Conflict of Interest

May 9, 2016

 

In our day-to-day work we come across several situations where we face severe conflict of interest. If we are in a situation faced with a conflict of interest, ethics demand that we disclose and move away from the situation that creates the conflict. However  if you are faced with a situation where there is a potential  conflict of interest that you note but cannot do anything about it that would probably not be as simple to deal with because the ability to remove the conflict of interest is not within your hands. Here is a simple list of certain conflict of interests that I have observed mostly within finance/commerce space over time and it would be interesting to see how they play out in terms of business decisions.

 

Credit Rating

 

This is the mother of all conflict of interest that I have ever observed. The credit rater is paid by the credit rated. In simple words, you take money from a company to provide a rating to the company. This conflict probably was at the heart of global financial crisis. However the model continues to operate the same way. Even now the credit rating companies are paid by credit rated companies and not by any independent agency. Well, to an extent credit rating agency can appear to  be unaffected by this conflict of interest, but I am sure down the line there would be an impact of this direct conflict of interest between the rating agency and the rated company. The best way to resolve this is to create an independent credit rating agency fully funded by government. The government can impose some sort of tax on corporate on overall basis and try to do this as an independent exercise completely devoid of any conflict of interest. A credit rating borne out of such a process can definitely be more unbiased and objective. 

 

Sell-side research

 

The brokerage industry thrives on brokerage commissions. Brokerage commissions are derived by the extent of trading by clients (investment companies or asset management companies). In order to elicit the interest to trade, brokerage companies come out with a series of research notes on companies in what is now popularly known as sell-side research. The idea is to trigger either buying interest or selling interest about the client firms so that that the commission earned can be increased.  Obviously this sort of research is not going to be independent or objective because the purpose of this research is basically to trigger trade actions and not to enable unbiased objective investment decision.  There is still no way out of this sell- side research dilemma.  Investment communities still continue to depend hugely on sell-side research even though they see this conflict of interest very clearly. Of course, certain regulators mandate publishing details like investment banking business done in the past one year, number of sell call/buy calls and history of calls along with actual performance.

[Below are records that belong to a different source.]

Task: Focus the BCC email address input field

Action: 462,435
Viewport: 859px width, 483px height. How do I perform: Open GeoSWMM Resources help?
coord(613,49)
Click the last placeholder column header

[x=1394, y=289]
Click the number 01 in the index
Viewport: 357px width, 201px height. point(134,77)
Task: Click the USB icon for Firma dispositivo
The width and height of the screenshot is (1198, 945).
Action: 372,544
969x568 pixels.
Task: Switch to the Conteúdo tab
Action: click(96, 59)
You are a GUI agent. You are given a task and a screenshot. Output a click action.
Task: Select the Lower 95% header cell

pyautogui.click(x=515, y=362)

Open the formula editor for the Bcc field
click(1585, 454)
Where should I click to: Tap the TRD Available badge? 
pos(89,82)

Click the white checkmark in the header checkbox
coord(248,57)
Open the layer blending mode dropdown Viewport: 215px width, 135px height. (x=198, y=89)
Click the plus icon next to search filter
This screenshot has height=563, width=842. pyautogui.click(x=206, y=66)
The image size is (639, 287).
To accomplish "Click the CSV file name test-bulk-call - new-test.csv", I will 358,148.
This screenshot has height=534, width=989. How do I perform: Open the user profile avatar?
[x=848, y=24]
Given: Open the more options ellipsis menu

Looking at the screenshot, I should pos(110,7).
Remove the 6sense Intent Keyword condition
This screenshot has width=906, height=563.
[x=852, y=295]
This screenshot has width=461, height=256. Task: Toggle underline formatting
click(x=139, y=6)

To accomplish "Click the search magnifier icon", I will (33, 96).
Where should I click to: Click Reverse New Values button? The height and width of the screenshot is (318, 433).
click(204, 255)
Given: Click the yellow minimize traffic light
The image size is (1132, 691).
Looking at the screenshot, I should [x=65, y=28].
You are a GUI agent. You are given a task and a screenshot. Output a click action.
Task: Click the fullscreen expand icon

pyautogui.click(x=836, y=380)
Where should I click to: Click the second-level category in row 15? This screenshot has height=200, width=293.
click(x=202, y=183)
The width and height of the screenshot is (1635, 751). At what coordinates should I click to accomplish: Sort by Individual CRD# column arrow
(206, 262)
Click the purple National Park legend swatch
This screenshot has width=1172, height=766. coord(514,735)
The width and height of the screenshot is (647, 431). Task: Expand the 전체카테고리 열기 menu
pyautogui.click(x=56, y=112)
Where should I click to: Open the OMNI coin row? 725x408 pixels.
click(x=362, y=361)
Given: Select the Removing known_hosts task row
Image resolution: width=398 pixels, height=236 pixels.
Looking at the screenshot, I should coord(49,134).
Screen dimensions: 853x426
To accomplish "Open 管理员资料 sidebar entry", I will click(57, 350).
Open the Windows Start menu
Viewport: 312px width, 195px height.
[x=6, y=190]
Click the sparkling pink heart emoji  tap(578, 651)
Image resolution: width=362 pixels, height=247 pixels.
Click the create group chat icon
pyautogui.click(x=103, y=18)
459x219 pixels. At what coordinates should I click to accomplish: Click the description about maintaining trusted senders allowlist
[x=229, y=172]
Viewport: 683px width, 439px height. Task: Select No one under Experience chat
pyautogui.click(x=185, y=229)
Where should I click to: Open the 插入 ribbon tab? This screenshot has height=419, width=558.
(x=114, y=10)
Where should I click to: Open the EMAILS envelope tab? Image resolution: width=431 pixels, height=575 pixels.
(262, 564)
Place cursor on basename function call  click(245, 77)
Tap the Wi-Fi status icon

More often than not, these disclosures come in small print! 

 

Media

 

Media is probably one of the best examples of a conflict of interest. The most popular newspapers and magazines literally thrive on advertising revenues almost completely. Nearly 90% of their total income accrues from advertising revenues rather than subscription revenues. So obviously this poses a limit on how far you can go to be independent about client companies lest your main source of revenue will be hit. This is true for print media, television channels and digital media too. We all know that views that are being aired about these companies that are their clients can never be independent or objective since their existence depend on continuation of their advertising contracts. And curiously enough, the client list can also include political parties! 

 

Audit and Consulting

 

Auditors normally are mandated to be extremely independent and they have to provide independent view on the financial status of the company. Like credit rating agencies, auditors are being compensated by the company that is being audited which itself is a potential conflict of interest, but by virtue of their access to almost all records and status of company, they are also in a position to see what type of consulting mandates can be obtained and executed by the audit firms. Technically they may not do it under the same name but there are ways to get around this. 

 

Board of Directors

 

Board of directors can either be independent businessman in which case they would try to push their business opportunities or they could be simply also be a client or vendor for the company. It may not be done directly but there is always conflict of interest between being on the board and trying to influence the company to use the services of the businesses that they are directly or indirectly connected with. 

 

Financial audit

 

There may be cases where senior partners of an audit firm can hold some sort of a stake (direct or indirect) in the client company for which they conduct financial audit. This will be definitely be at the back of their mind when they conduct the financial audit because their financial fortunes are tied to the audit opinion and they may not be having the courage to give true opinion about the firm since they hold a stake in the firm. 

 

Hospitals

 

Major hospitals and to an extent even clinics of a decent size have their own testing laboratories. These laboratories house expensive, often imported, medical equipment whose capital costs need to be recovered at the earliest. Hence, doctors have implicit incentive to refer patients to sometimes necessary but most of the times unnecessary tests in order to recover the capital investments. I believe in many hospitals doctors have targets when it comes to recommending tests! 

 

In summary, conflict of interest abounds and surrounds us in everyday lives. It may be a source of intense frustration when it impacts our personal lives (like hospital example given above). In corporate situations, it may affect our performance as investment or portfolio manager where we rely on credit ratings or equity research to make investment decisions. In most of the cases, the cost of conflict of interest is not straightforward or apparent though we know it exists. It may pay well to be conscious of this while making decisions though in many cases it cannot be avoided. By no means, this list is exhaustive. Feel free to suggest other apparent conflict of interest that you have observed.